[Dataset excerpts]
=-=-=-=-=

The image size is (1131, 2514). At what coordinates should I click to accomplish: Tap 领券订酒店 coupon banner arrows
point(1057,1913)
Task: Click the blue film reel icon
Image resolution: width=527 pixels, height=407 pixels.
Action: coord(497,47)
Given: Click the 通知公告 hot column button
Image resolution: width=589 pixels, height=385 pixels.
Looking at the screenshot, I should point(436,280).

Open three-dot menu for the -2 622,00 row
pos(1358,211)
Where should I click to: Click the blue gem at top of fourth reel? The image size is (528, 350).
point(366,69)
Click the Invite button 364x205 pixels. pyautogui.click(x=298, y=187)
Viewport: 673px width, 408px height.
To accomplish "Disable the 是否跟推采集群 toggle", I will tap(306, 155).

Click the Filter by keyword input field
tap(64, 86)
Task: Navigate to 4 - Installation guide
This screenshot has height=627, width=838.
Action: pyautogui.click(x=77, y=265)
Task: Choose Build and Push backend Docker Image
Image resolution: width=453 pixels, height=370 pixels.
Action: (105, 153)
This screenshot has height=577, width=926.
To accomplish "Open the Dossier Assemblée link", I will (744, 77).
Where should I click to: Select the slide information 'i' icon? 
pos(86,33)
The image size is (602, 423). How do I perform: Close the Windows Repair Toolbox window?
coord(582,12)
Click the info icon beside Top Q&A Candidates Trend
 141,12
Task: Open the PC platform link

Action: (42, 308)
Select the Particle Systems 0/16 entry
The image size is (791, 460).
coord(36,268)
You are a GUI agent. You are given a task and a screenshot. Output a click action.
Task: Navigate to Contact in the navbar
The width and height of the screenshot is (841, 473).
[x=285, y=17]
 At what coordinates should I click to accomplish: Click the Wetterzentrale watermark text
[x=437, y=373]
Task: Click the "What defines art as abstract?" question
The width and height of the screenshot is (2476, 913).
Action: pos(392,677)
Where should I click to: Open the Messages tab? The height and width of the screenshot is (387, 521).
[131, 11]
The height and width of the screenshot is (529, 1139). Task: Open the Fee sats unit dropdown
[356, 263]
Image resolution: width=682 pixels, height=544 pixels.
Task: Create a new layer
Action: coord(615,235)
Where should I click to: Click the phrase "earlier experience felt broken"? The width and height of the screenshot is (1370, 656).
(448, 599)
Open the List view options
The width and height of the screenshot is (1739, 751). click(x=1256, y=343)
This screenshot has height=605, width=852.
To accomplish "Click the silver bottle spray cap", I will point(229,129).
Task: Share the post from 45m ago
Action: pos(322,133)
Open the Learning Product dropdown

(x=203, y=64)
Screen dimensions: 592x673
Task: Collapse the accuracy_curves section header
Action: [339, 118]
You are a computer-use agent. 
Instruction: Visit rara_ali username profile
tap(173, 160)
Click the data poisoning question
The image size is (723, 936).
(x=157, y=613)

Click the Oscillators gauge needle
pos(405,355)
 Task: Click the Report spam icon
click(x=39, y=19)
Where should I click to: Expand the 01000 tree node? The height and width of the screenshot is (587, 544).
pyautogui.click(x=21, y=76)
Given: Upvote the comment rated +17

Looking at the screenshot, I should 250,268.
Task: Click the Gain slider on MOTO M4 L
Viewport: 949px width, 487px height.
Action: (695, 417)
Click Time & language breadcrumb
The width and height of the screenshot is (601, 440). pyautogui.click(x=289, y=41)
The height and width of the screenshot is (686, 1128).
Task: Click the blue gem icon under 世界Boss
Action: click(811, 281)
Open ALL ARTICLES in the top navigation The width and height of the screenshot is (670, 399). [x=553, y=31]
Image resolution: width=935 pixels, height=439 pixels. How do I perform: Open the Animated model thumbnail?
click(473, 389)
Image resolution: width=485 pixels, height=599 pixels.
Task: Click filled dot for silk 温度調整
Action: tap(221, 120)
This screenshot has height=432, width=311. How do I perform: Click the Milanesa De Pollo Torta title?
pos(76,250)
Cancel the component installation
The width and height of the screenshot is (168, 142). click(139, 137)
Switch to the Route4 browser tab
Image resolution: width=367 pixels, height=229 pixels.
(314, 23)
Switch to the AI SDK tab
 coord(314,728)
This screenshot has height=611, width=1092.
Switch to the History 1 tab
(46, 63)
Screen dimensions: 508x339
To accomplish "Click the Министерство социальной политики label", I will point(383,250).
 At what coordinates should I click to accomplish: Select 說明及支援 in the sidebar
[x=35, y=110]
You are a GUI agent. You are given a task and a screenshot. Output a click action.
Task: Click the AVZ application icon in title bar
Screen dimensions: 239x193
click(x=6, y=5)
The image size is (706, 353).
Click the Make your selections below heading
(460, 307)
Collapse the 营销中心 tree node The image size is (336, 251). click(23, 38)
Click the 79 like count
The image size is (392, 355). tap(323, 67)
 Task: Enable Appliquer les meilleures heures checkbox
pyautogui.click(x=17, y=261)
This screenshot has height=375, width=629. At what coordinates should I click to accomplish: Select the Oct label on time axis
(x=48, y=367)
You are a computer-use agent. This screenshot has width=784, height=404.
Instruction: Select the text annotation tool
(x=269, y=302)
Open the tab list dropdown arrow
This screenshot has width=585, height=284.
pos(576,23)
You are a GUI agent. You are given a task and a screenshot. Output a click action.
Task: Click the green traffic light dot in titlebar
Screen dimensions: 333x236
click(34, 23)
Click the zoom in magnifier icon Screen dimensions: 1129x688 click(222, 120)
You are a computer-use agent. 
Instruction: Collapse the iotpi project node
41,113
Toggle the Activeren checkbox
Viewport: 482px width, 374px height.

=-=-=-=-=

_Exercise directions_.
Print every record above exactly as written.

_Written answer_.
The image size is (1131, 2514). At what coordinates should I click to accomplish: Tap 领券订酒店 coupon banner arrows
point(1057,1913)
Task: Click the blue film reel icon
Image resolution: width=527 pixels, height=407 pixels.
Action: coord(497,47)
Given: Click the 通知公告 hot column button
Image resolution: width=589 pixels, height=385 pixels.
Looking at the screenshot, I should point(436,280).

Open three-dot menu for the -2 622,00 row
pos(1358,211)
Where should I click to: Click the blue gem at top of fourth reel? The image size is (528, 350).
point(366,69)
Click the Invite button 364x205 pixels. pyautogui.click(x=298, y=187)
Viewport: 673px width, 408px height.
To accomplish "Disable the 是否跟推采集群 toggle", I will tap(306, 155).

Click the Filter by keyword input field
tap(64, 86)
Task: Navigate to 4 - Installation guide
This screenshot has height=627, width=838.
Action: pyautogui.click(x=77, y=265)
Task: Choose Build and Push backend Docker Image
Image resolution: width=453 pixels, height=370 pixels.
Action: (105, 153)
This screenshot has height=577, width=926.
To accomplish "Open the Dossier Assemblée link", I will (744, 77).
Where should I click to: Select the slide information 'i' icon? 
pos(86,33)
The image size is (602, 423). How do I perform: Close the Windows Repair Toolbox window?
coord(582,12)
Click the info icon beside Top Q&A Candidates Trend
 141,12
Task: Open the PC platform link

Action: (42, 308)
Select the Particle Systems 0/16 entry
The image size is (791, 460).
coord(36,268)
You are a GUI agent. You are given a task and a screenshot. Output a click action.
Task: Navigate to Contact in the navbar
The width and height of the screenshot is (841, 473).
[x=285, y=17]
 At what coordinates should I click to accomplish: Click the Wetterzentrale watermark text
[x=437, y=373]
Task: Click the "What defines art as abstract?" question
The width and height of the screenshot is (2476, 913).
Action: pos(392,677)
Where should I click to: Open the Messages tab? The height and width of the screenshot is (387, 521).
[131, 11]
The height and width of the screenshot is (529, 1139). Task: Open the Fee sats unit dropdown
[356, 263]
Image resolution: width=682 pixels, height=544 pixels.
Task: Create a new layer
Action: coord(615,235)
Where should I click to: Click the phrase "earlier experience felt broken"? The width and height of the screenshot is (1370, 656).
(448, 599)
Open the List view options
The width and height of the screenshot is (1739, 751). click(x=1256, y=343)
This screenshot has height=605, width=852.
To accomplish "Click the silver bottle spray cap", I will point(229,129).
Task: Share the post from 45m ago
Action: pos(322,133)
Open the Learning Product dropdown

(x=203, y=64)
Screen dimensions: 592x673
Task: Collapse the accuracy_curves section header
Action: [339, 118]
You are a computer-use agent. 
Instruction: Visit rara_ali username profile
tap(173, 160)
Click the data poisoning question
The image size is (723, 936).
(x=157, y=613)

Click the Oscillators gauge needle
pos(405,355)
 Task: Click the Report spam icon
click(x=39, y=19)
Where should I click to: Expand the 01000 tree node? The height and width of the screenshot is (587, 544).
pyautogui.click(x=21, y=76)
Given: Upvote the comment rated +17

Looking at the screenshot, I should 250,268.
Task: Click the Gain slider on MOTO M4 L
Viewport: 949px width, 487px height.
Action: (695, 417)
Click Time & language breadcrumb
The width and height of the screenshot is (601, 440). pyautogui.click(x=289, y=41)
The height and width of the screenshot is (686, 1128).
Task: Click the blue gem icon under 世界Boss
Action: click(811, 281)
Open ALL ARTICLES in the top navigation The width and height of the screenshot is (670, 399). [x=553, y=31]
Image resolution: width=935 pixels, height=439 pixels. How do I perform: Open the Animated model thumbnail?
click(473, 389)
Image resolution: width=485 pixels, height=599 pixels.
Task: Click filled dot for silk 温度調整
Action: tap(221, 120)
This screenshot has height=432, width=311. How do I perform: Click the Milanesa De Pollo Torta title?
pos(76,250)
Cancel the component installation
The width and height of the screenshot is (168, 142). click(139, 137)
Switch to the Route4 browser tab
Image resolution: width=367 pixels, height=229 pixels.
(314, 23)
Switch to the AI SDK tab
 coord(314,728)
This screenshot has height=611, width=1092.
Switch to the History 1 tab
(46, 63)
Screen dimensions: 508x339
To accomplish "Click the Министерство социальной политики label", I will point(383,250).
 At what coordinates should I click to accomplish: Select 說明及支援 in the sidebar
[x=35, y=110]
You are a GUI agent. You are given a task and a screenshot. Output a click action.
Task: Click the AVZ application icon in title bar
Screen dimensions: 239x193
click(x=6, y=5)
The image size is (706, 353).
Click the Make your selections below heading
(460, 307)
Collapse the 营销中心 tree node The image size is (336, 251). click(23, 38)
Click the 79 like count
The image size is (392, 355). tap(323, 67)
 Task: Enable Appliquer les meilleures heures checkbox
pyautogui.click(x=17, y=261)
This screenshot has height=375, width=629. At what coordinates should I click to accomplish: Select the Oct label on time axis
(x=48, y=367)
You are a computer-use agent. This screenshot has width=784, height=404.
Instruction: Select the text annotation tool
(x=269, y=302)
Open the tab list dropdown arrow
This screenshot has width=585, height=284.
pos(576,23)
You are a GUI agent. You are given a task and a screenshot. Output a click action.
Task: Click the green traffic light dot in titlebar
Screen dimensions: 333x236
click(34, 23)
Click the zoom in magnifier icon Screen dimensions: 1129x688 click(222, 120)
You are a computer-use agent. 
Instruction: Collapse the iotpi project node
41,113
Toggle the Activeren checkbox
Viewport: 482px width, 374px height.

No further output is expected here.